Ancak kimlik siyasetini aşan, kutuplaşma sorunun dışına çıkan, ve iç politika ve dış politika da Türkiye’yi daha iyi yönetme iddiasında olan bir muhalefet, halkın desteğini de alarak seçimleri kazanabilir.
Üç meydan okumayı
üç soru şeklinde soralım.
Ekonomik sorunlar halkın lidere ve hükümete desteğini azaltır mı?
Bu soruya yanıt ilginç olarak ‘
Evet’ ve ‘
Hayır’dır.
Evet: demokrasi ile yönetilen ülkelerde, işsizlik, hayat pahallığı, enflasyon gibi sorunlar halkın hükümete güvenini ve desteğini azaltıyor.
Hayır, Türkiye’nin de içinde yer aldığı otoriterleşen, rekabetçi otoriter, ya da biraz demokrasinin olduğu ama
otoriterleşme eğilimi güçlü olan “
melez rejimler”de,
ekonomik sıkıntılar halkın lidere ve hükümete desteğini azaltmıyor.
Bu tür ülkelerden ve rejimlerden toplanan veriler gösteriyor ki, ekonomik kriz ile hükümete güven arasında olumsuz bir ilişki yok.
Ekonomik sorunlar hükümete güveni demokrasiler de olduğu gibi etkilemiyor; hatta, aksine,
güven ve destek devam edebiliyor.
Peki, bu genelleme içeren saptama bilimsel mi?

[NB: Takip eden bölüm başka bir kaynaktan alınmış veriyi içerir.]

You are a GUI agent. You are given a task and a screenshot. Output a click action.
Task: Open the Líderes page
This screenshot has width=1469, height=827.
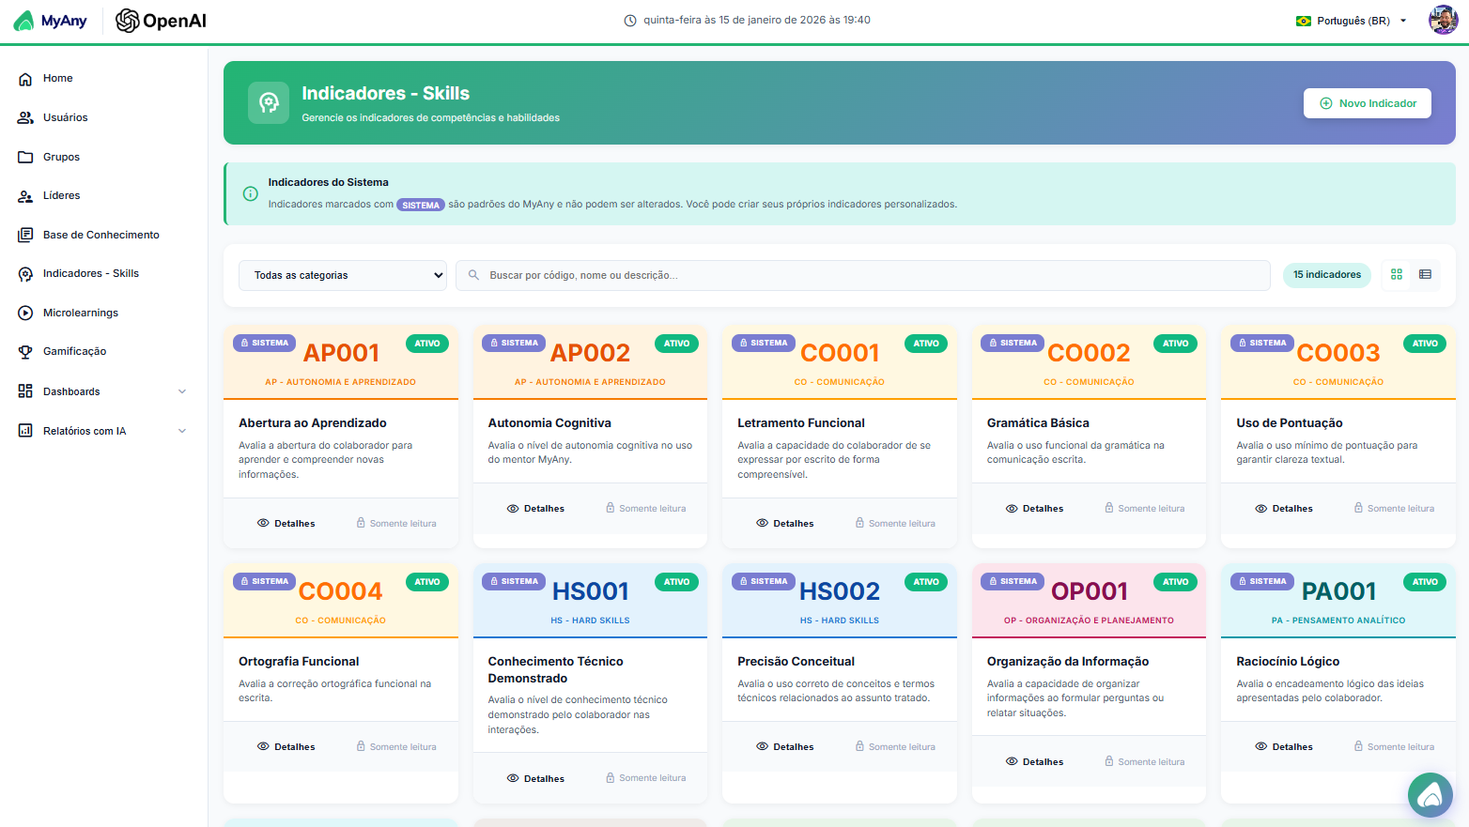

Sabancı Üniversitesi olarak her yıl verdiğimiz “
Sakıp Sabancı Araştırma Ödülleri” içinde bir kişiye yaptığı önemli ve yaratıcı çalışmalar temelinde verdiğimiz juri ödülünün
2022 yılı sahibi, Harvard Üniversitesi’nden
Prof. Pipa Norris oldu.
Pipa Norris, küresel ölçekte toplanan “
büyük veriler” (big data) üzerinden yaptığı ve demokrasi, güven, populizm, seçimler gibi önemli alanlara odaklanan ufuk açıcı çalışmalarıyla tanınıyor.
Norris, bu alanlarda çok sayıda dikkatle okunan kitapların yazarı ve dünyada çalışmalarından en fazla alıntı yapılan akademisyenlerin başında geliyor.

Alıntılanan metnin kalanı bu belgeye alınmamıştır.